Selim Bey gibi sakin birinin ne gibi bir hobisi olabilir ki? Yağlı boya tablolar yapıyor olabilir mi? Ama yok... Elleri üstü başı etraf batar bence sevmez. O değildir. Peki enstrüman çalmak olabilir mi? Hmm... Onu da sanmıyorum. Elif ile konuşurken müzik sesinden gürültü olarak bahsetmişti. Bence Selim Bey kesinlikle klasik müzik dinleyicisidir. Hatta ileri gidiyorum. Koltuğuna oturup gözlerini kapatarak o çalan dinlendirici müziğin etkisiyle tüm iş stresini üzerinden atıp biraz olsun rahatladığını hissediyordur.


Teknesi var mı acaba? Belki de ruhunu dinlendirmek için saatlerce açılıp balık tutuyordur. Sabır işi sonuçta. Düşündüm de umarım o da değildir. Bir an gözümün önüne balıkların ağzına saplanan o halkalı iğne geldi de bu görüntüden pek de hoşlanmadığımı fark ettim. Hele ki zavallı balığın o anlarda hâlâ kurtulmak için çabaladığını düşününce resmen diken diken oldum. Sanırım hobisinin ne olduğunu uzun uzun düşünsem de bulamayacağım.

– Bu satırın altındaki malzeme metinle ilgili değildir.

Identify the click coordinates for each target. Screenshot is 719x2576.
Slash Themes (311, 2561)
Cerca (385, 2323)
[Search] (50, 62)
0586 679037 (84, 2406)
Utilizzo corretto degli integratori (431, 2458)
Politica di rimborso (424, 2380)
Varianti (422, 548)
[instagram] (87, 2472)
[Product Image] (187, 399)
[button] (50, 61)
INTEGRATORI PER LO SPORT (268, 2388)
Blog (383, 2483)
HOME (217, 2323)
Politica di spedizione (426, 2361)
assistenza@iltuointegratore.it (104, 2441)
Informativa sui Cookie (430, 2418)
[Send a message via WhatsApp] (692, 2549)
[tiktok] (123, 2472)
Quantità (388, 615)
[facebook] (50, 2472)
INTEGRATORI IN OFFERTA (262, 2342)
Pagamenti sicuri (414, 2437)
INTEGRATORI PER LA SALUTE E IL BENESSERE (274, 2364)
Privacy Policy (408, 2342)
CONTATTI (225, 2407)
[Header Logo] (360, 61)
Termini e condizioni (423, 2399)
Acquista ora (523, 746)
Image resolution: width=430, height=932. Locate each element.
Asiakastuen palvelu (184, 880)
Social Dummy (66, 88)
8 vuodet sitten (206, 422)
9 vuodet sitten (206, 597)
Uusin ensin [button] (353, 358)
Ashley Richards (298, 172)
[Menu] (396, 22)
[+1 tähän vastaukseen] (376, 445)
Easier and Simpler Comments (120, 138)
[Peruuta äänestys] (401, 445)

Ben tam bunları düşünürken apartmanın kapısından çıkmasını beklediğim patronum beni şaşırtarak aksi yöndeki bakkaldan çıktı. Ah! Hem de elinde bir canlı bombayla! O an koşarak yanına gidip o güneşin altında durarak bütün zararlı maddelerini suyun içine karıştırmış olan pet şişeyi elinden alıp atmak istedim. Ona kimse bunun zararlı olduğunu söylemedi mi Allah aşkına? Kendisine hiç dikkat etmiyor çünkü arabasında da aynı pet şişeden olduğunu görmüştüm. Acaba bir ara bu işe el atsam bana kızar mı? Ama onu bir şekilde cam şişe kullanmaya alıştırmalıyım. İlk anda yadırgasa da sonradan alışacaktır.


Ben boş boş manasızca o yöne doğru bakarken o da arabasına yaklaşıp bir anda yukarıya doğru bakarak el sallamaya başladı. Beni görmüş olamaz öyle değil mi? Lütfen öyle olmadığını söyle! Aman Allah'ım gözlerim beni yanıltıyor olmalı çünkü hemen ardından da elini dudaklarına götürüp yukarıya doğru bir öpücük attı. Nasıl yani? Bu sevgi gösterisini bana yapmıyordur herhalde. Yani bu çok saçma olmaz mıydı? Asistanıyım ya ben...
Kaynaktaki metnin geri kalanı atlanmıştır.